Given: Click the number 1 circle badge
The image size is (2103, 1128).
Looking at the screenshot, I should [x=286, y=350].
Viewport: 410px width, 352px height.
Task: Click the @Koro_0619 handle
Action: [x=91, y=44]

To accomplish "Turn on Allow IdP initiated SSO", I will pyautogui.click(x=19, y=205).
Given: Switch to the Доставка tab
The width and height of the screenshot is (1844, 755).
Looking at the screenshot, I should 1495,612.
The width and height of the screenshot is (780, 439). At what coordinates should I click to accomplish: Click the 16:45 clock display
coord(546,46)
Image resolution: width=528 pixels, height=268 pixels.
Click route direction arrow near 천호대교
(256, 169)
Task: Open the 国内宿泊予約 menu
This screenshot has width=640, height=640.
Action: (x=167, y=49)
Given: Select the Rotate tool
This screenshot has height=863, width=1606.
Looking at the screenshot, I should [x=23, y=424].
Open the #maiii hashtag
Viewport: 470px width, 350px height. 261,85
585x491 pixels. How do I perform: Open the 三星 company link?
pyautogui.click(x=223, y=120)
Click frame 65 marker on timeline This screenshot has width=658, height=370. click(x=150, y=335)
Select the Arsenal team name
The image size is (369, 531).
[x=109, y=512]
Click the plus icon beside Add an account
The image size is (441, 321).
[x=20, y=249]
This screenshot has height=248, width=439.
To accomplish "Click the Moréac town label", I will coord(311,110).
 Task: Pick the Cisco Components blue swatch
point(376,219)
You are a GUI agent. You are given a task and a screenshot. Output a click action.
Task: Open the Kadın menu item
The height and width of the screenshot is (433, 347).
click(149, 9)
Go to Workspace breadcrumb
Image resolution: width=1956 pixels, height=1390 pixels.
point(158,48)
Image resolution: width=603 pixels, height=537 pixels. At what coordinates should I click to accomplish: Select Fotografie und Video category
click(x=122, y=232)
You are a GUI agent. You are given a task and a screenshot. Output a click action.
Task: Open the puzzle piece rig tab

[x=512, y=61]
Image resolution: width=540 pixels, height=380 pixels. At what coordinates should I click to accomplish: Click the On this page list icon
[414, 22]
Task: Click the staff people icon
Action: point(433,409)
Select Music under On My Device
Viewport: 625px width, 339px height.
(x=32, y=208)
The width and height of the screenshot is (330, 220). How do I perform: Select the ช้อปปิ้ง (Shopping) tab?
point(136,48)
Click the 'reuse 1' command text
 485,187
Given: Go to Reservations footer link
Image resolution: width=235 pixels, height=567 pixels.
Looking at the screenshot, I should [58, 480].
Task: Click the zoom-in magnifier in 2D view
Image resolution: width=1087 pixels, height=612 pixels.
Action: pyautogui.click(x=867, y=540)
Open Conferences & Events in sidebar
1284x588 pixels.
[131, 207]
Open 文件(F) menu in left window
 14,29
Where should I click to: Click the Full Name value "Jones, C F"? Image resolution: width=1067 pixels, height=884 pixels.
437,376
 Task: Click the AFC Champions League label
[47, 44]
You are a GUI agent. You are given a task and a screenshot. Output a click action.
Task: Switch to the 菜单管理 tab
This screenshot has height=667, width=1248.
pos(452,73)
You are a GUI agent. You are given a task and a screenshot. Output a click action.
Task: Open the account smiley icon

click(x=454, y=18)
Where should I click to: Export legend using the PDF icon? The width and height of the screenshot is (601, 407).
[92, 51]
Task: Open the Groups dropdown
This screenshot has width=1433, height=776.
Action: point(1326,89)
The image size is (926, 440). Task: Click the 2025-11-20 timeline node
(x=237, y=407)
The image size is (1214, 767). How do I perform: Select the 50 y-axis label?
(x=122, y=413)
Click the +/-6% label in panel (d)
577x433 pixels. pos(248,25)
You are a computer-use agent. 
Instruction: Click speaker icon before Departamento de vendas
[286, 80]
__________
Reproduce the data above verbatim, every line from start to finish.

WRITTEN REPLY
Given: Click the number 1 circle badge
The image size is (2103, 1128).
Looking at the screenshot, I should [x=286, y=350].
Viewport: 410px width, 352px height.
Task: Click the @Koro_0619 handle
Action: [x=91, y=44]

To accomplish "Turn on Allow IdP initiated SSO", I will pyautogui.click(x=19, y=205).
Given: Switch to the Доставка tab
The width and height of the screenshot is (1844, 755).
Looking at the screenshot, I should 1495,612.
The width and height of the screenshot is (780, 439). At what coordinates should I click to accomplish: Click the 16:45 clock display
coord(546,46)
Image resolution: width=528 pixels, height=268 pixels.
Click route direction arrow near 천호대교
(256, 169)
Task: Open the 国内宿泊予約 menu
This screenshot has width=640, height=640.
Action: (x=167, y=49)
Given: Select the Rotate tool
This screenshot has height=863, width=1606.
Looking at the screenshot, I should [x=23, y=424].
Open the #maiii hashtag
Viewport: 470px width, 350px height. 261,85
585x491 pixels. How do I perform: Open the 三星 company link?
pyautogui.click(x=223, y=120)
Click frame 65 marker on timeline This screenshot has width=658, height=370. click(x=150, y=335)
Select the Arsenal team name
The image size is (369, 531).
[x=109, y=512]
Click the plus icon beside Add an account
The image size is (441, 321).
[x=20, y=249]
This screenshot has height=248, width=439.
To accomplish "Click the Moréac town label", I will coord(311,110).
 Task: Pick the Cisco Components blue swatch
point(376,219)
You are a GUI agent. You are given a task and a screenshot. Output a click action.
Task: Open the Kadın menu item
The height and width of the screenshot is (433, 347).
click(149, 9)
Go to Workspace breadcrumb
Image resolution: width=1956 pixels, height=1390 pixels.
point(158,48)
Image resolution: width=603 pixels, height=537 pixels. At what coordinates should I click to accomplish: Select Fotografie und Video category
click(x=122, y=232)
You are a GUI agent. You are given a task and a screenshot. Output a click action.
Task: Open the puzzle piece rig tab

[x=512, y=61]
Image resolution: width=540 pixels, height=380 pixels. At what coordinates should I click to accomplish: Click the On this page list icon
[414, 22]
Task: Click the staff people icon
Action: point(433,409)
Select Music under On My Device
Viewport: 625px width, 339px height.
(x=32, y=208)
The width and height of the screenshot is (330, 220). How do I perform: Select the ช้อปปิ้ง (Shopping) tab?
point(136,48)
Click the 'reuse 1' command text
 485,187
Given: Go to Reservations footer link
Image resolution: width=235 pixels, height=567 pixels.
Looking at the screenshot, I should [58, 480].
Task: Click the zoom-in magnifier in 2D view
Image resolution: width=1087 pixels, height=612 pixels.
Action: pyautogui.click(x=867, y=540)
Open Conferences & Events in sidebar
1284x588 pixels.
[131, 207]
Open 文件(F) menu in left window
 14,29
Where should I click to: Click the Full Name value "Jones, C F"? Image resolution: width=1067 pixels, height=884 pixels.
437,376
 Task: Click the AFC Champions League label
[47, 44]
You are a GUI agent. You are given a task and a screenshot. Output a click action.
Task: Switch to the 菜单管理 tab
This screenshot has height=667, width=1248.
pos(452,73)
You are a GUI agent. You are given a task and a screenshot. Output a click action.
Task: Open the account smiley icon

click(x=454, y=18)
Where should I click to: Export legend using the PDF icon? The width and height of the screenshot is (601, 407).
[92, 51]
Task: Open the Groups dropdown
This screenshot has width=1433, height=776.
Action: point(1326,89)
The image size is (926, 440). Task: Click the 2025-11-20 timeline node
(x=237, y=407)
The image size is (1214, 767). How do I perform: Select the 50 y-axis label?
(x=122, y=413)
Click the +/-6% label in panel (d)
577x433 pixels. pos(248,25)
You are a computer-use agent. 
Instruction: Click speaker icon before Departamento de vendas
[286, 80]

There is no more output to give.